142 Individual with condition to which this Part applies to provide certain information
  • (1) If the relevant officer has, under section 141, formed the view that contact tracing in respect of an individual with a condition to which this Part applies should be undertaken, the relevant officer may direct the individual to give the relevant officer information about the circumstances in which the condition may have been communicated to, or by, the contact.

    (2) Before directing an individual under subsection (1), the relevant officer must inform the individual of the reasons for the direction.

    (3) The individual must comply with a direction given under subsection (1).

143 Consideration as to whether contact tracing can be undertaken by individual
  • (1) When an individual has been given a direction under section 142, the relevant officer must consider whether it is appropriate for the individual to undertake the contact tracing, taking into account—

    • (a) the seriousness of the health risk posed by the individual; and

    • (b) the ability and willingness of the individual to undertake the contact tracing.

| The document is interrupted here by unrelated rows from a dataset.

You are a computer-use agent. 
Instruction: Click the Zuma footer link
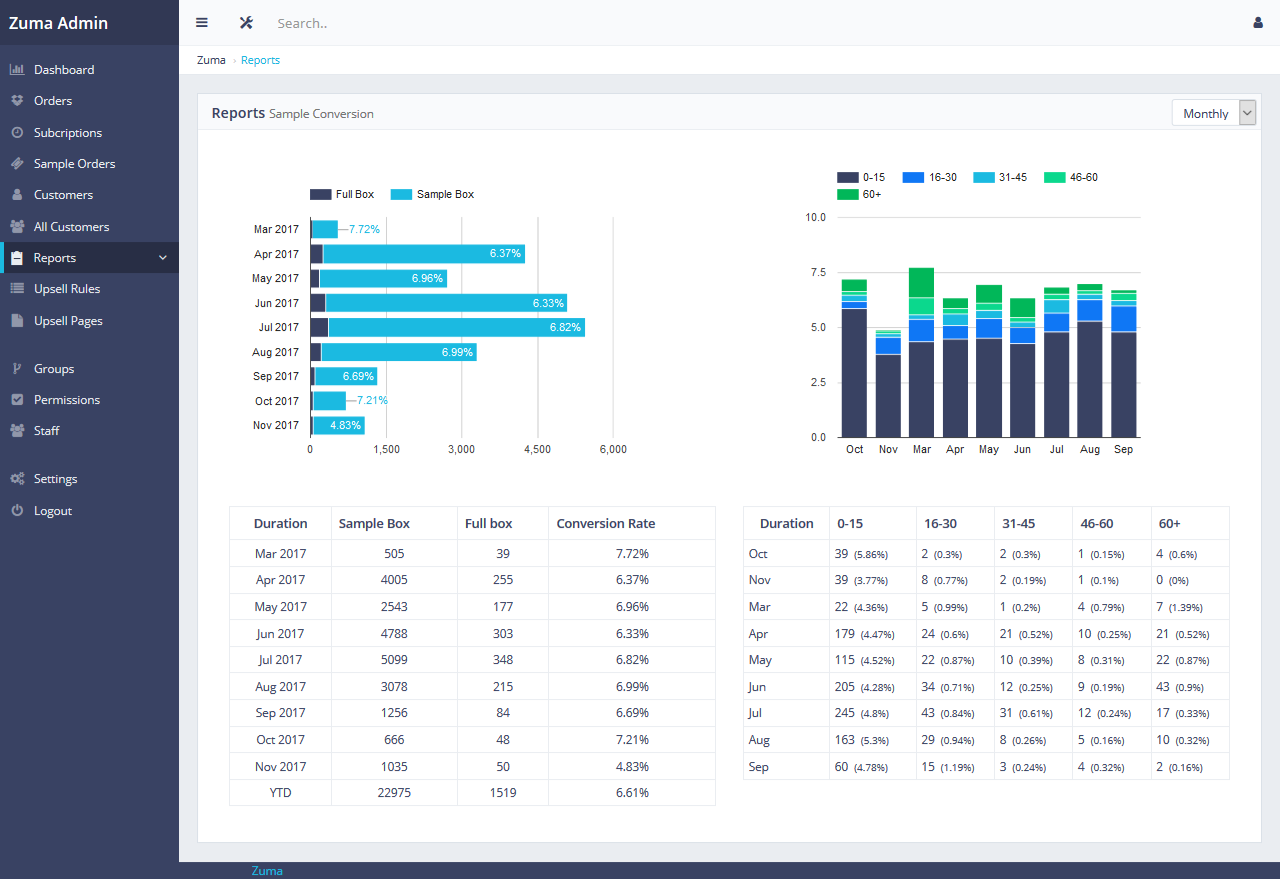coord(267,871)
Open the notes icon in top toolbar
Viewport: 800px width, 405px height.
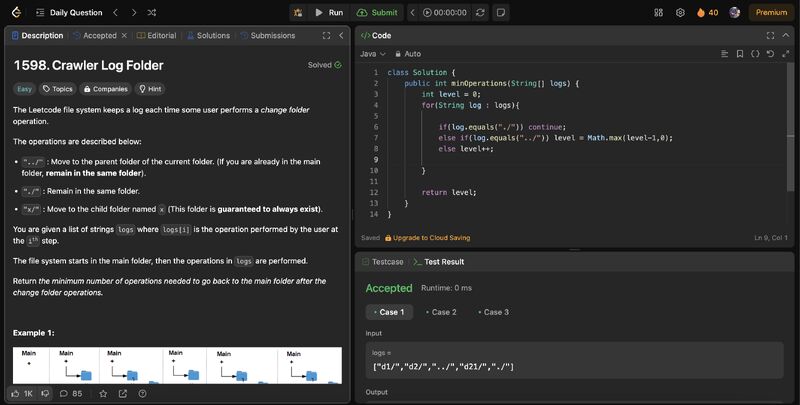tap(502, 13)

    (2) If the relevant officer considers that it would be appropriate for the individual to undertake the contact tracing, the relevant officer may must ask the individual to undertake the contact tracing, to the extent of the individual's ability, and to report back to the relevant officer by a time specified by the relevant officer.

144 When relevant officer may undertake contact tracing
  • (1) This subsection applies whenever an individual has been given a direction under section 142 and 1 of the following is the case:

    • (a) the relevant officer does not consider that it would be possible or appropriate for the individual to undertake the contact tracing; or

    • (b) the relevant officer has asked the individual to undertake the contact tracing, and the relevant officer is not satisfied that the contact tracing has been undertaken or that it has been undertaken adequately.